Further Understanding of the Immune Microenvironment in Head and Neck Squamous Cell Carcinoma: Implications for Prognosis

Introduction

Head and neck squamous cell carcinoma (HNSCC) is a heterogeneous disease characterized by different anatomic origins and clinical behavior. In the past few decades, the group of human papilloma virus (HPV)-related cancer has been distinguished from non-virally induced cancer. However, among these groups, there are not yet any reliable molecular biomarkers for distinguishing different subgroups of patients at risk.¹

The tumor microenvironment (TME) is increasingly being appreciated as an important determinant of cancer outcome, including in HNSCC.

There is no exhaustive definition of TME, as it involves lymphocytes, fibroblasts, neutrophils, eosinophils, macrophages and myeloid-derived suppressor cells, as well as stromal cells and tumoral cells. These cells interact tightly and dynamically, and the balance of proangiogenic factors, tissue pH, growth factors and cytokine production changes over time.²

The TME is the result of factors associated with cancer (such as hypoxia, necrosis, mutational load and tumor mutation burden [TMB]) associated with the patient’s characteristics (age, viral infection, eg cytomegalovirus [CMV], HPV, Epstein–Barr virus [EBV], smoking, lifestyle, sex, previous or concurrent medication) and immune system/inflammation (eg chronic, acute or no inflammation; CD4⁺/CD8⁺ ratio; T-cell exhaustion) and factors related to geographic origin (ie microbioma, human leukocyte antigen [HLA] polymorphisms). Moreover, the TME may be influenced by anti-cancer treatment (ie chemotherapy: gemcitabine reduces myeloid cells, but has no effect on cytotoxic cells; cyclophosphamide at low doses reduces T-regulatory cells [T-reg], taxanes reduce myeloid cells, interleukin-1 [IL-1] and tumor necrosis factor-β [TNF-β]; radiotherapy).²

To date, most studies on the predictive markers for response to immunotherapy have focused on protein programmed death ligand-1 (PD-L1) and the TMB, rather than the environment in which the tumor proliferates. However, even though there is a correlation between the high expression of PD-L1 and response, as well as high TMB and response, several other mechanisms can impair the immune response.³

Recent studies have shown that the TME has a more profound influence on the growth and metastatic spread of HNSCC than was previously appreciated.
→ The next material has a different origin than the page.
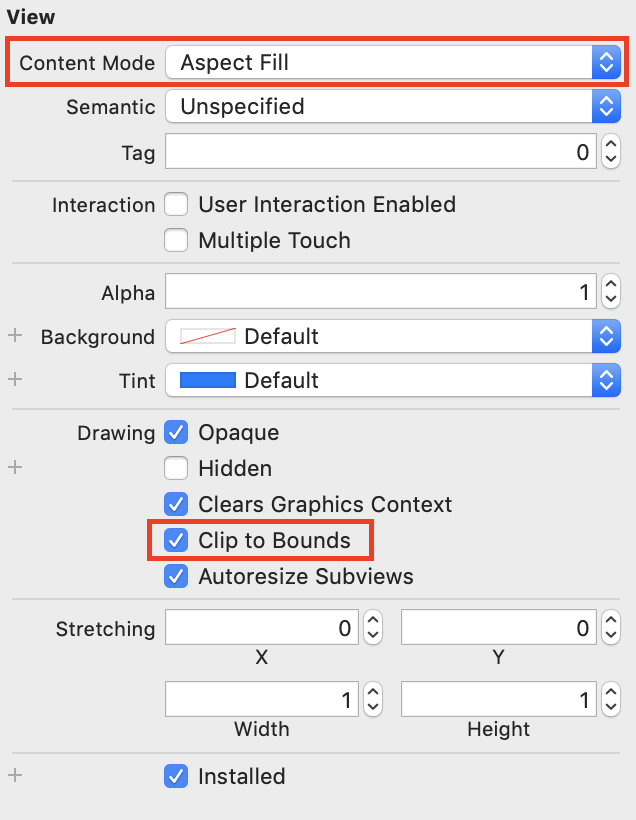636x820 pixels.
Task: Click the Alpha value stepper
Action: coord(611,293)
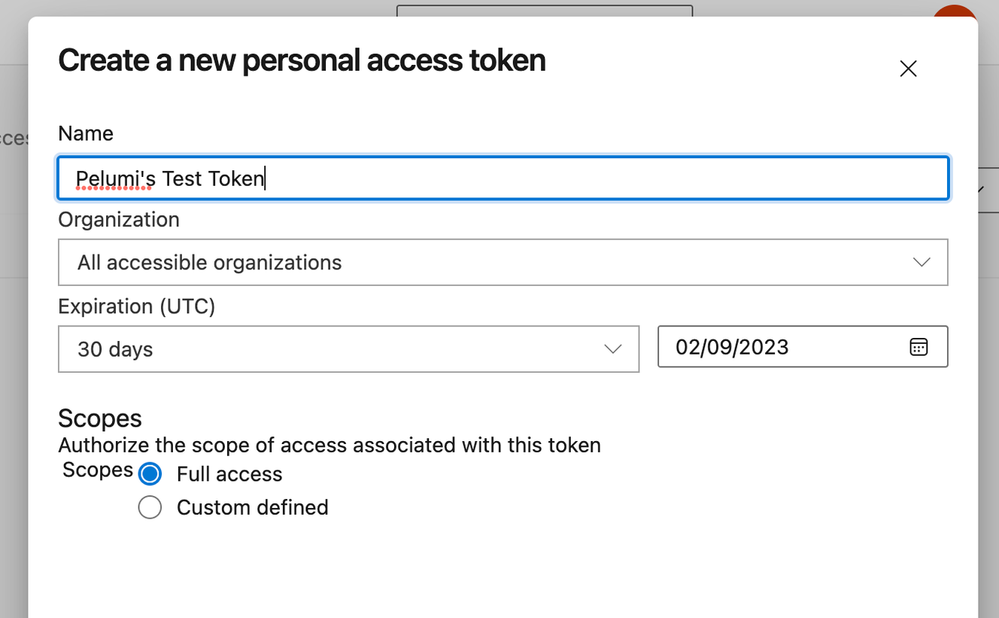
Task: Expand the All accessible organizations dropdown
Action: click(x=503, y=262)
In HNSCC, tumor–stromal cross-talk is a key step in the pathogenesis of HNSCC. Cancer-associated fibroblasts (CAFs), chemokines, cytokines, and proliferative and inflammatory signal pathways are the major players in this complex network. An active tumor–stromal cross-talk is essential to promote cancer growth and metastization. Pro-tumoral cytokines (eg IL-10 and IL-1) induce interferon-γ (IFN-γ) downregulation, stimulate matrix metalloproteinases [MMPs] (increasing metastatic tumor-cell escape) and participate in angiogenesis.⁴

The immune microenvironment is of special interest for its possible implications. Little is known about the characteristics of patients who are more likely to experience a long-term benefit from immune checkpoint inhibitor (ICI) therapy.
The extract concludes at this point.